**Problem requirements**
Report each line of the material below where the word "will" can be found.

**Given records**

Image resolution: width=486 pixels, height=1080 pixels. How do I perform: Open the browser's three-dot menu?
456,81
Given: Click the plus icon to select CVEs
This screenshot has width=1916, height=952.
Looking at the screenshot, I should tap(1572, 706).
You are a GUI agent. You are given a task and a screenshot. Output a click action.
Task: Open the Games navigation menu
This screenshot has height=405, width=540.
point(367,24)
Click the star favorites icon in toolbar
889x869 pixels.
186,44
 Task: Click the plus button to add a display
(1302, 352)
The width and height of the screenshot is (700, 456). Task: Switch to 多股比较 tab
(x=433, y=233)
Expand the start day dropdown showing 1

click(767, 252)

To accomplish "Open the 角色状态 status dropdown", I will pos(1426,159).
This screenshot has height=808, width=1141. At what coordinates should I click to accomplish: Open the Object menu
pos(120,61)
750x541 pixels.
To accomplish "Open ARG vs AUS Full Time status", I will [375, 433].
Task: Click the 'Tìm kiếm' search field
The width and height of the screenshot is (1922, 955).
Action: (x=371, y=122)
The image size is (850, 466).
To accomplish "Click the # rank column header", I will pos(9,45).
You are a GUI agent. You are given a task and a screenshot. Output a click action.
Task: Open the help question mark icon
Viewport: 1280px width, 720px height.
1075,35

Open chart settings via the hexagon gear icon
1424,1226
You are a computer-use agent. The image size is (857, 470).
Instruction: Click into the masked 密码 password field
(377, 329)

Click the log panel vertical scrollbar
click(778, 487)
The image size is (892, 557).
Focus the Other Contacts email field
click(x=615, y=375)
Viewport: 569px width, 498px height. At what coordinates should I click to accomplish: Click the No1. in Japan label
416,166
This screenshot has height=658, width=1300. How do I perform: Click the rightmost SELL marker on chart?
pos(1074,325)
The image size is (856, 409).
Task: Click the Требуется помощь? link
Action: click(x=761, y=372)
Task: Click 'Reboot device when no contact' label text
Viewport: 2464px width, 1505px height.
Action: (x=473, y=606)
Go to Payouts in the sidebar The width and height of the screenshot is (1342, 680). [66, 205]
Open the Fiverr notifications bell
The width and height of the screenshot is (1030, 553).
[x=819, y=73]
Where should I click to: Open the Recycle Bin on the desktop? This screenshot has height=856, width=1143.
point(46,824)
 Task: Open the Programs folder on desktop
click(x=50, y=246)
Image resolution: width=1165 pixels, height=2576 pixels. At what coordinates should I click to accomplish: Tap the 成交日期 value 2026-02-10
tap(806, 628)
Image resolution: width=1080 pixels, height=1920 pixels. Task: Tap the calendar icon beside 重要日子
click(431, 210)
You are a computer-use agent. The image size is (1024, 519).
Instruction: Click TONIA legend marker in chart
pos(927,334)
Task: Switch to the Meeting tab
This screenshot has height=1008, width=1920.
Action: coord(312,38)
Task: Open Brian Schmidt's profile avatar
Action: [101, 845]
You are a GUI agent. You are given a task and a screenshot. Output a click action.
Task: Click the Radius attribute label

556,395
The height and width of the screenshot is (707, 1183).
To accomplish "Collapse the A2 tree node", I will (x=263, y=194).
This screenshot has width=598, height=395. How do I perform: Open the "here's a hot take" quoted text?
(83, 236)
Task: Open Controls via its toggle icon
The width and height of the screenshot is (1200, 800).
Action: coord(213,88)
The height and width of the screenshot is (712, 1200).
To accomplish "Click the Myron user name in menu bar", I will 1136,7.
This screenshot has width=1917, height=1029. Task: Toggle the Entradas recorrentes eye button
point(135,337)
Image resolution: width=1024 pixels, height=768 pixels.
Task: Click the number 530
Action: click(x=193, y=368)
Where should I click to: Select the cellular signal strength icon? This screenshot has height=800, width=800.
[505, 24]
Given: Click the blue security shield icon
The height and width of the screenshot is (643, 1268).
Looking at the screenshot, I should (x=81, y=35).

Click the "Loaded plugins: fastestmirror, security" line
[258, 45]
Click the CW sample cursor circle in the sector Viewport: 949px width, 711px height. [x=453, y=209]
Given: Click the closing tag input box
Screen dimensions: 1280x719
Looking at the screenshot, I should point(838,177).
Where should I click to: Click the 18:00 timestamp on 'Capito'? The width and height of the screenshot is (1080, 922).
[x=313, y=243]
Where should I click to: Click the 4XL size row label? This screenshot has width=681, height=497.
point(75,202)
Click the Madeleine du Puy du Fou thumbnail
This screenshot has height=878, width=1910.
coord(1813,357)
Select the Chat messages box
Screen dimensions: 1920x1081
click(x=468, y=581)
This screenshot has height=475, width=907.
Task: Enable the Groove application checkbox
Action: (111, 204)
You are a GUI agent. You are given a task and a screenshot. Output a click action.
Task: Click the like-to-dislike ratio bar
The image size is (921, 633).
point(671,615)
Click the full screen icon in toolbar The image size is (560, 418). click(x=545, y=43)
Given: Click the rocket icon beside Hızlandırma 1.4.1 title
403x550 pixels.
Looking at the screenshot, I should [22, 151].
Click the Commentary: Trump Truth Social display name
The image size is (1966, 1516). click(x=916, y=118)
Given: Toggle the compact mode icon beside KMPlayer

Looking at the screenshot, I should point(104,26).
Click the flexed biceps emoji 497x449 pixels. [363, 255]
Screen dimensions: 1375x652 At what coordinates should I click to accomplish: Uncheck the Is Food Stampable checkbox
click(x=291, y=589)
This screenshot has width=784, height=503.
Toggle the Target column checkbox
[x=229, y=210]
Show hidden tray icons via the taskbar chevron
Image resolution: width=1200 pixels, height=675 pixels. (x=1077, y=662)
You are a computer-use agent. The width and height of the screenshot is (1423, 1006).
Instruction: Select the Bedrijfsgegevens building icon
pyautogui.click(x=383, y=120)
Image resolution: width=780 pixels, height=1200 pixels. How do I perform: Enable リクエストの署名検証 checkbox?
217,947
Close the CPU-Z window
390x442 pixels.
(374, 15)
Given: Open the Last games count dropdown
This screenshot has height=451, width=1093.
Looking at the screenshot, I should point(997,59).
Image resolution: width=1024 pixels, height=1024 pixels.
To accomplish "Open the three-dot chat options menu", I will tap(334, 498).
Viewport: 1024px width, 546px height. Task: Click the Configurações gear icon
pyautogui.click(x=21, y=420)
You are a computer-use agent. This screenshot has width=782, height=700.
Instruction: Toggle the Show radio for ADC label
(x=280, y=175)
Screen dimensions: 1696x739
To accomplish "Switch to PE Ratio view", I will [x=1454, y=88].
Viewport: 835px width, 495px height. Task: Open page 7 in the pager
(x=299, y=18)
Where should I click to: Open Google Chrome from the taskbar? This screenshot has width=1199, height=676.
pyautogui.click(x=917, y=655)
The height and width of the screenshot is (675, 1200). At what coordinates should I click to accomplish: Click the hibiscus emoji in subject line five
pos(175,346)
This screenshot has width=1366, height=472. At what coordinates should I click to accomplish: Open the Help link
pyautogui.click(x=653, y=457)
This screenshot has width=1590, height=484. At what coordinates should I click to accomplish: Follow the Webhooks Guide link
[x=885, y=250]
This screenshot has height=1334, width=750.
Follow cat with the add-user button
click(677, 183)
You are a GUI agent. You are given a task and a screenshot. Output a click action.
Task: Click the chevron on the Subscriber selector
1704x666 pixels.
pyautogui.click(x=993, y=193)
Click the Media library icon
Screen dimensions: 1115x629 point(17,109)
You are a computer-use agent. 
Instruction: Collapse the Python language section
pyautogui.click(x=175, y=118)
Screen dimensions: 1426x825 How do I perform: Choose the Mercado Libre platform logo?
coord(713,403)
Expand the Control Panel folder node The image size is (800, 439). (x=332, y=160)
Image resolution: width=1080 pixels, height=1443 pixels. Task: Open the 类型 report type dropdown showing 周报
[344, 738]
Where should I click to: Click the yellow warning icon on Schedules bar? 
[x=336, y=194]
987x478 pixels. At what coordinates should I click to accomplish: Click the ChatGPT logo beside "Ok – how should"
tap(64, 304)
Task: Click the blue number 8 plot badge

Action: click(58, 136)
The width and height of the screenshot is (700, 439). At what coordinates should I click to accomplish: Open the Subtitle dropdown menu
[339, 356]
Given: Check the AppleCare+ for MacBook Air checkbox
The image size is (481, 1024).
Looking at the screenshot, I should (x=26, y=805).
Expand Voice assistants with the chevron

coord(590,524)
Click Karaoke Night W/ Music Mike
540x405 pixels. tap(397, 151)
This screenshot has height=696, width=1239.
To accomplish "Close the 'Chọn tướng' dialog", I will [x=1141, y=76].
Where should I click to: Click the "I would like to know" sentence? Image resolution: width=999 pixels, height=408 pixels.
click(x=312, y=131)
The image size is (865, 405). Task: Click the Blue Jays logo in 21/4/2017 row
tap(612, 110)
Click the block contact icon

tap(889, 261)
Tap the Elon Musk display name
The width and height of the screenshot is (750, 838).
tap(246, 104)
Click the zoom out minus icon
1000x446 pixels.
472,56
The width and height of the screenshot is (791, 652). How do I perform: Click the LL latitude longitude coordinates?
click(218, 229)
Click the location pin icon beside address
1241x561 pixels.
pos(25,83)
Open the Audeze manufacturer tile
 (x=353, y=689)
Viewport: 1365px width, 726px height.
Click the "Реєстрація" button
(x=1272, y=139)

**Output for this task**
To accomplish "Open the 角色状态 status dropdown", I will pos(1426,159).
To accomplish "Open ARG vs AUS Full Time status", I will [375, 433].
To accomplish "Click the # rank column header", I will pos(9,45).
To accomplish "Collapse the A2 tree node", I will (x=263, y=194).
To accomplish "Click the Myron user name in menu bar", I will 1136,7.
To accomplish "Open the three-dot chat options menu", I will tap(334, 498).
To accomplish "Switch to PE Ratio view", I will [x=1454, y=88].
To accomplish "Close the 'Chọn tướng' dialog", I will [x=1141, y=76].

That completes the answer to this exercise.